Инквизитора я нашел в таверне, где он сидел и пил вино, разбавленное водой. Увидев меня, он встал и пошел мне навстречу.
— Друг мой, я все знаю. Мои ученики уже пришли и рассказали мне о вашей отваге. Вы совершили невозможное, отбив их у ведьм.
— А Арбуэ? Он вернулся?
— Нет. Увы, он остался там, в пещерах, навсегда… — Де Бласси опустил голову. — Это был отважный и сильный инквизитор, но не всегда отвага и сила позволяют выжить. Я думал, что и вы сгинули там, если по чести.
— Да нет, жив, как видите.
— И я тому очень рад. — Инквизитор широко улыбнулся. — Пойдемте за стол, там вы мне все и расскажете.
Сидя за столом, я вкратце поведал месьору всю историю, с начала до конца, разумеется, опуская все наши похождения, не связанные с освобождением инквизиторов. Оно ему надо?
— Я так и не понял, что это была за тварюга такая, — закончил я повествование, глядя в помрачневшее лицо де Бласси.
— Плохую весть вы мне принесли, дружище, очень плохую. — Месьор достал из кармана четки и начал звучно отщелкивать камушки. — Нет, вы молодец, но вот то, что старуха учит своих послушниц призывать в наш мир Хелиану — это…
— А кто она?
— Кто, старуха? — Де Бласси с удивлением посмотрел на меня, не понимая, как можно не знать прописных истин.

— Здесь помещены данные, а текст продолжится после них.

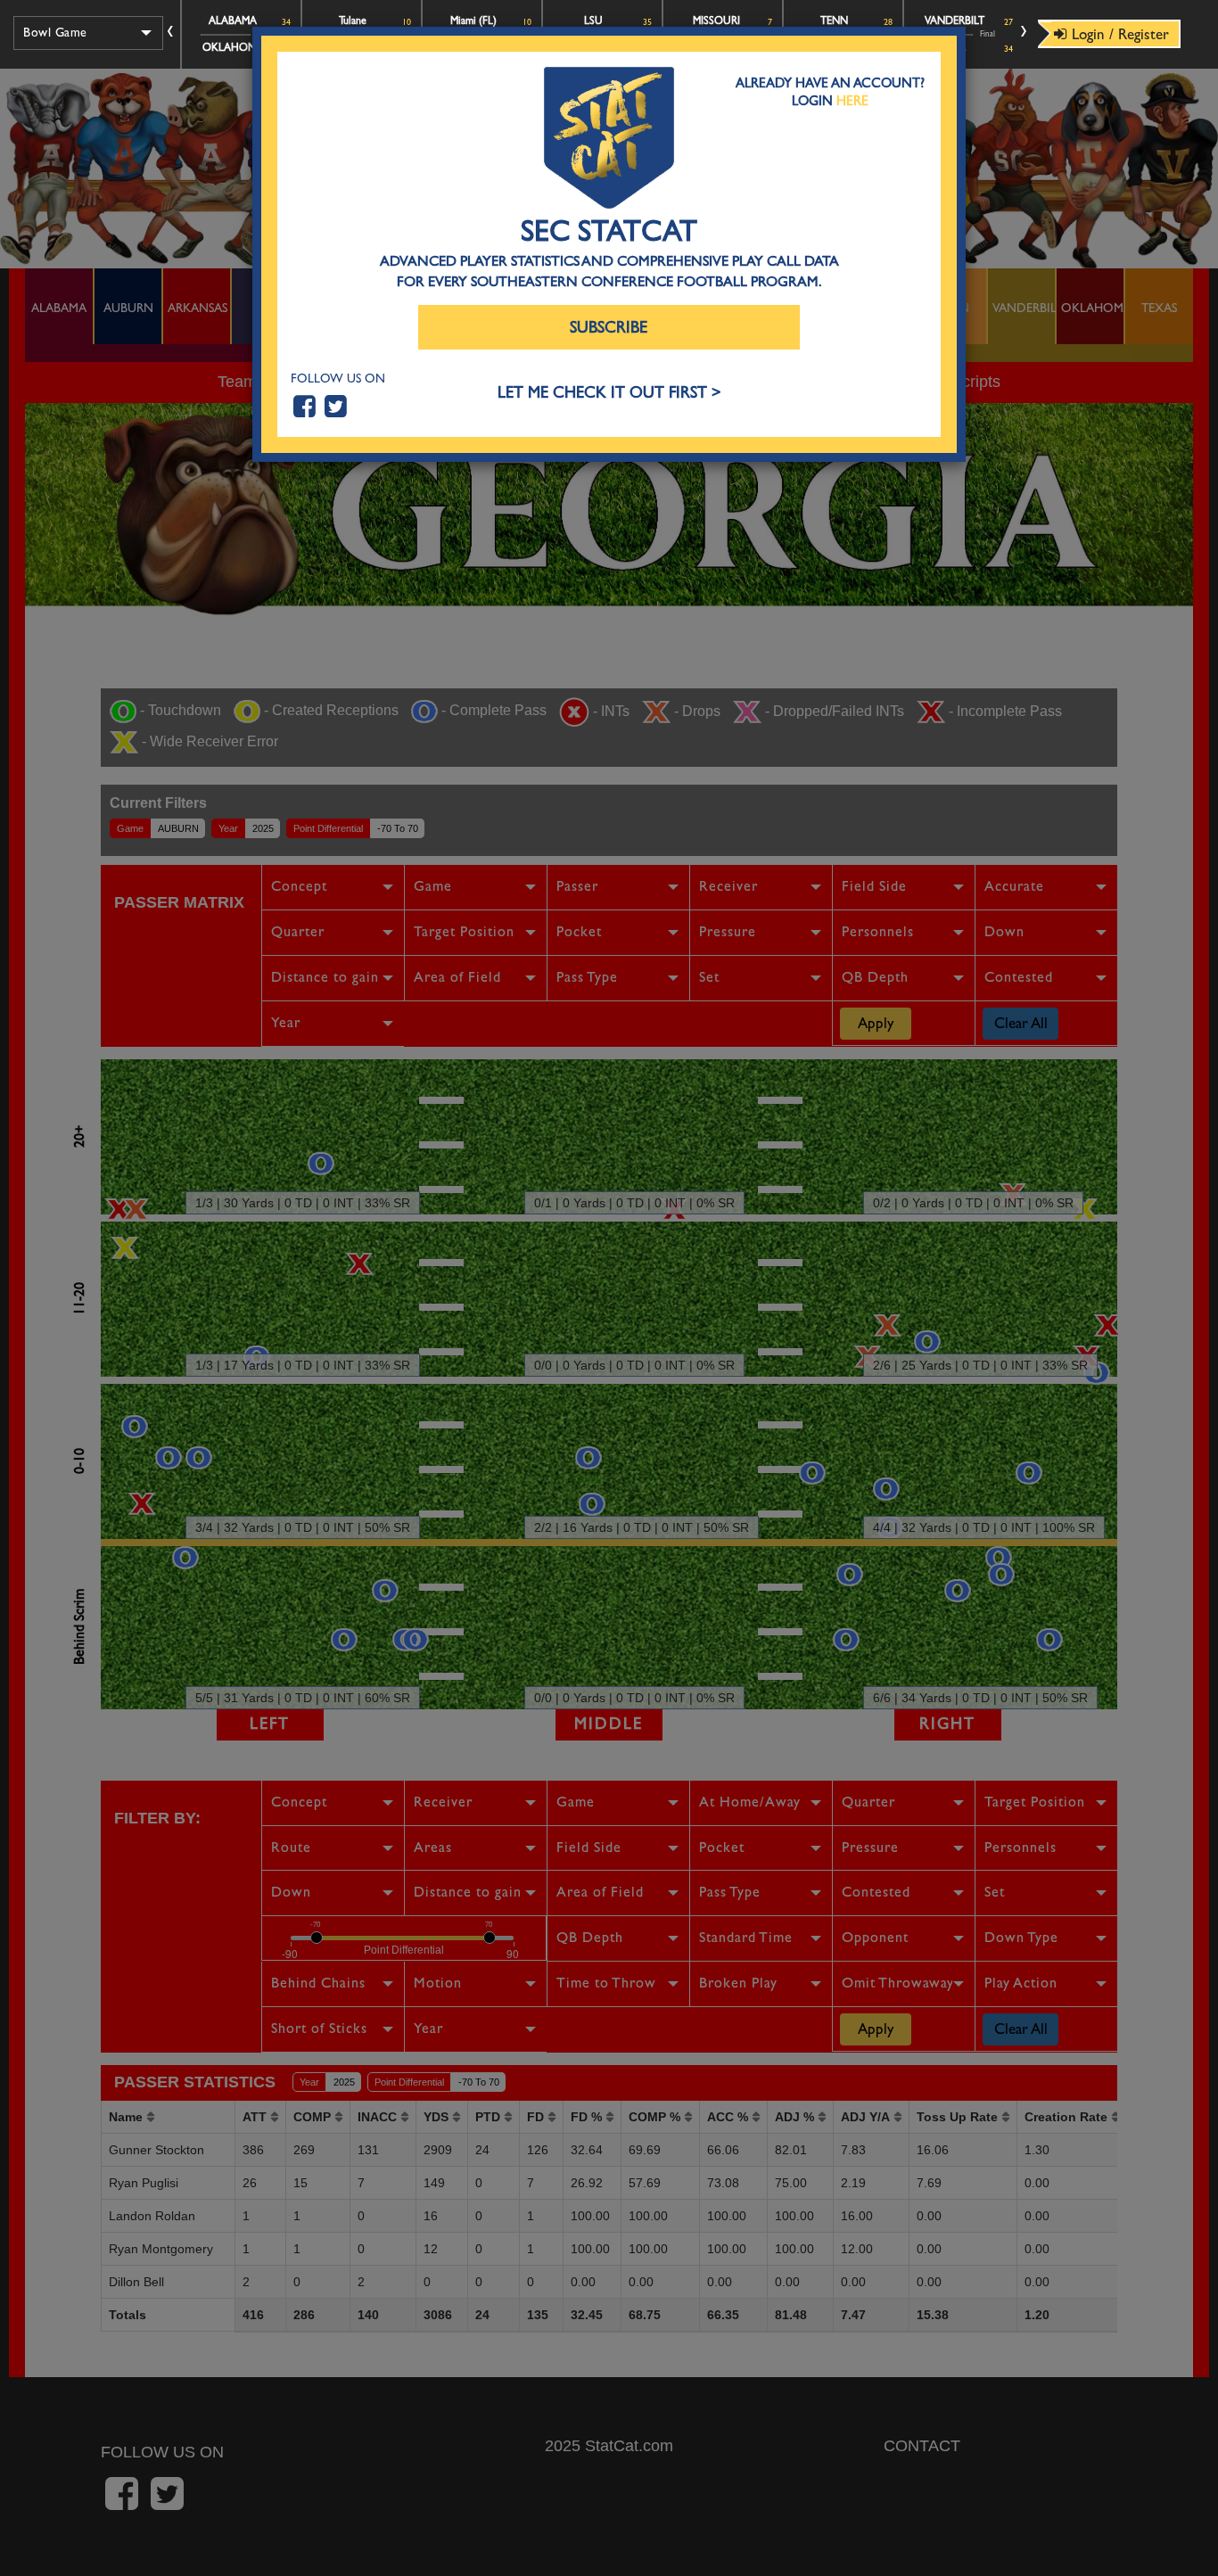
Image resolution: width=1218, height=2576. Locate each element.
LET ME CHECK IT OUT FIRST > (609, 392)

— Да нет, Хелиана, — уточнил я.
— Хелиана? — Месьор замолчал. — Давайте так, мой друг. Я сам не вправе делиться с посторонним человеком, пусть даже и героем, тайнами ордена. Но я могу спросить разрешение на этот поступок у Конклава пяти. Если они позволят мне это сделать, я расскажу вам все, без утайки. Приходите завтра утром, ответ уже будет. А пока возьмите вот эти предметы, они ваши по праву.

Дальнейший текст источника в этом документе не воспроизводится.